In tale contesto di incertezza, sin dalla emanazione della sentenza sul caso Grande Stevens, dottrina e giurisprudenza hanno proposto diverse soluzioni interpretative.
Ad oggi il divieto di bis in idem sancito dalla CEDU e dalla Carta di Nizza, così come interpretato a seguito della sentenza A. e B. c. Norvegia, non impedisce la previsione normativa di un doppio binario sanzionatorio purché i due procedimenti appaiano connessi sul piano sostanziale e temporale in maniera sufficientemente stretta, e purché esistano meccanismi in grado di assicurare risposte sanzionatorie complessivamente proporzionate e prevedibili.
In definitiva, appare senza dubbio auspicabile una riforma legislativa organica che miri al pieno adeguamento dell’ordinamento nazionale alle disposizioni della CEDU
Nondimeno, il presupposto per porre fine alle continue incertezze applicative del ne bis in idem è che la scelta di politica criminale di istituire simili apparati sanzionatori sia oggetto, già sul piano interno, di vagli critici settore per settore e di rinnovato “coraggio” nel giustiziarne la ragionevolezza da parte della Consulta.
Sarà più che mai opportuno indagare a fondo le ragioni che giustificano un secondo apparato sanzionatorio e soprattutto spiegare perché siano necessarie due sanzioni entrambe afflittive e dunque “sostanzialmente penali”, senza motivare il tutto con l’effettività o con la discrezionalità del legislatore, e senza escludere ripensamenti e riforme integrali e potenzialmente risolutive9. (fine)
1 Per un commento alla sentenza n. 37424/2013 delle Sezioni Unite: A. TRAVERSI, Interpretazione rigorosa delle Sezioni Unite sull’omesso versamento dell’Iva e delle ritenute, in Corriere Tributario, 2013, fasc. 44, p. 3487
2 G.A.R. PACILLI, Sistema sanzionatorio e ne bis in idem, cit. p. 413
3 Così, anche Cass. pen., Sez. III, 8 maggio 2014, n. 30267, in Il Fisco, 2014, p. 3269, con nota di C.BECCALLI, Sanzione penale e amministrativa per il mancato versamento da indebita compensazione.

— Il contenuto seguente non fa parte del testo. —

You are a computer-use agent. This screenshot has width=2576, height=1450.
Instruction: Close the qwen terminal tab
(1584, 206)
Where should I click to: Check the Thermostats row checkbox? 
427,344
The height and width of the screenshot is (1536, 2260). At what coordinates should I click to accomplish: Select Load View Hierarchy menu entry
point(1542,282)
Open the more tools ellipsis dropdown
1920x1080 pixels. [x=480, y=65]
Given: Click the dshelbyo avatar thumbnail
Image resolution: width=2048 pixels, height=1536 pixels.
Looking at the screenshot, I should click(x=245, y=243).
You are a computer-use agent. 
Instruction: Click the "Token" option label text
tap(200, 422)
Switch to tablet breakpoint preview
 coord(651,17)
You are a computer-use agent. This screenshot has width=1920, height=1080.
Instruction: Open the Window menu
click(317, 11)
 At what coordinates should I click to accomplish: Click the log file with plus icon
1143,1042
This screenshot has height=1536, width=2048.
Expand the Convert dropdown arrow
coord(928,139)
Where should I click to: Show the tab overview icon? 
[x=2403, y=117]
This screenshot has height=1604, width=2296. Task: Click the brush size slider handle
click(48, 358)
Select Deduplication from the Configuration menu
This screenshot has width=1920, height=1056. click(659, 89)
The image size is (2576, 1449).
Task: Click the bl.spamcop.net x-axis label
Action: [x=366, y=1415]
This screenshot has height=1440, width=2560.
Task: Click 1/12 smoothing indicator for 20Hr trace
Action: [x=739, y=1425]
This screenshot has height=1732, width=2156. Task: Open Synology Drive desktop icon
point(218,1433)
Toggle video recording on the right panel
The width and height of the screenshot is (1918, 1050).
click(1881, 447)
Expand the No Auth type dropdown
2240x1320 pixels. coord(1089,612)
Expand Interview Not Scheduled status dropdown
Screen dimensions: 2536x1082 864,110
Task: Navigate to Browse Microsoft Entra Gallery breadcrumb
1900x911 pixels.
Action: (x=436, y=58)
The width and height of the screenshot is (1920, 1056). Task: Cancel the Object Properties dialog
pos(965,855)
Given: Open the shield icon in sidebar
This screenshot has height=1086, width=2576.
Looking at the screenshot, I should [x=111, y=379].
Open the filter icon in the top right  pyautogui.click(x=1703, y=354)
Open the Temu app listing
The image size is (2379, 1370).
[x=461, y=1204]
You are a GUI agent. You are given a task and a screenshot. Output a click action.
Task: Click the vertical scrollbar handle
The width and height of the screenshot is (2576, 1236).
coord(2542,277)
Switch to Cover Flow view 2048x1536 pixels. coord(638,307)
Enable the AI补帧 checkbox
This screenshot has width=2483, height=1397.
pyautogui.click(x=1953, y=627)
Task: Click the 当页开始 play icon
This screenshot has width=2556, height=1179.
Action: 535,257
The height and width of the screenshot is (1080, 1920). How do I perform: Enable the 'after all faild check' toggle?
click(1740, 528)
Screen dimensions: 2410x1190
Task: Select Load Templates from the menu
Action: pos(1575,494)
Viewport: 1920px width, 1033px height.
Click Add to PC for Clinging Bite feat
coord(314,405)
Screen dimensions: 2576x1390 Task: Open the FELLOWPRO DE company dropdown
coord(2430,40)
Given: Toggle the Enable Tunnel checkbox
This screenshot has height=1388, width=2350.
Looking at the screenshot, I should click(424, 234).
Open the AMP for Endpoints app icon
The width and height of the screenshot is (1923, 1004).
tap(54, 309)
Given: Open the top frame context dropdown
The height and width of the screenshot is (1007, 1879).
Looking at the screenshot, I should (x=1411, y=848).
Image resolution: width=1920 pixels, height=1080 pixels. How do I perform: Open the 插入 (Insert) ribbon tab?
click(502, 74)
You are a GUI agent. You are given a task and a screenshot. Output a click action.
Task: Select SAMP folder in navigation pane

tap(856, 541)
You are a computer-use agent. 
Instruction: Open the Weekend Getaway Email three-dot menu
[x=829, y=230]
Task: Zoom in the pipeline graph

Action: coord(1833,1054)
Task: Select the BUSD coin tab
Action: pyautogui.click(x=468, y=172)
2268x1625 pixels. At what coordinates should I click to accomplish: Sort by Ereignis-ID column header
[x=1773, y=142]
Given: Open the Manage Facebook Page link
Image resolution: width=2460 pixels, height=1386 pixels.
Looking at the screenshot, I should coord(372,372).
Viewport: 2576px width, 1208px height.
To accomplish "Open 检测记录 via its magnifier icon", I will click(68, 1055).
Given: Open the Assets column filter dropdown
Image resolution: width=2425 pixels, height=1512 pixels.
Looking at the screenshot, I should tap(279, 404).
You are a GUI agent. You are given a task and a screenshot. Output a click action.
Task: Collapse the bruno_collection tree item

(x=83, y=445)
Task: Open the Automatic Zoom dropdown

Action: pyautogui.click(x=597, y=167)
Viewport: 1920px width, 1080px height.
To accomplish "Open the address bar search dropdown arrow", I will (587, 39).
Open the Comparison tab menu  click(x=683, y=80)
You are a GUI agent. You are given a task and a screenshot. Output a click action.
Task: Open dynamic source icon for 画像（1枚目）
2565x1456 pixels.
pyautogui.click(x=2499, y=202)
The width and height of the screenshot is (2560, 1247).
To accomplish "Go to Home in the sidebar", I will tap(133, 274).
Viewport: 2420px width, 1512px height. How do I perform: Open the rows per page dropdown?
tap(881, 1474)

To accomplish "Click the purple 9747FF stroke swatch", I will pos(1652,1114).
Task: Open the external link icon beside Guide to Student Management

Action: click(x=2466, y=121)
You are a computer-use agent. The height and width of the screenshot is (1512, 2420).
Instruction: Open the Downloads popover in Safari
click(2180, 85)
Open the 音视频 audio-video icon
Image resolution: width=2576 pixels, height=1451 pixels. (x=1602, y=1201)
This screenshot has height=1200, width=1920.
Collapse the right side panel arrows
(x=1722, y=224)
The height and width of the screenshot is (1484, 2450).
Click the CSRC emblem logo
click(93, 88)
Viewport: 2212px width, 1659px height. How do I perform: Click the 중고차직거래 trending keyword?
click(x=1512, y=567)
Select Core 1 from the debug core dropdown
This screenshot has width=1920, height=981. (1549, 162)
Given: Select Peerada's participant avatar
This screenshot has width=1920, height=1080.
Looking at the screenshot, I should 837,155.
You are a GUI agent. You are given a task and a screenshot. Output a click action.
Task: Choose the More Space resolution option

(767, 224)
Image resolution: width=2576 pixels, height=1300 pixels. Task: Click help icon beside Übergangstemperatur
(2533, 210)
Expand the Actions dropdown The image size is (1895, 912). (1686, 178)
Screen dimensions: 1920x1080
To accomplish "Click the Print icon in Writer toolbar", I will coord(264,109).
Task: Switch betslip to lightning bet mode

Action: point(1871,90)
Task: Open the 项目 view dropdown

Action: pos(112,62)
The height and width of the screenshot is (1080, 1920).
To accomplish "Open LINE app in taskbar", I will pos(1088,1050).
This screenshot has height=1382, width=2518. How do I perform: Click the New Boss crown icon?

4 Cfr., ad es., Sez. III, sentenza dell’11 febbraio 2015 n. 19334
5 Cfr. M.CAIANIELLO, Ne bis in idem ed illeciti tributari per omesso versamento dell’IVA: Il rinvio della questione alla Corte costituzionale, in www.penalecontemporaneo.it(materiale inserito il 18 maggio 2015).
6 A.LANZI-P.ALDROVANDI, Diritto penale tributario, Padova, 2014, p. 98
7 A.LANZI-P.ALDROVANDI, Diritto penale tributario cit. p. 99
8 G.A.R. PACILLI, Sistema sanzionatorio e ne bis in idem, cit. p. 444.
9 L.BIN, Anatomia del ne bis in idem: da principio unitario a trasformatore neutro di principi in regole, in Diritto penale contemporaneo- Rivista trimestrale, 3/2020, p. 128.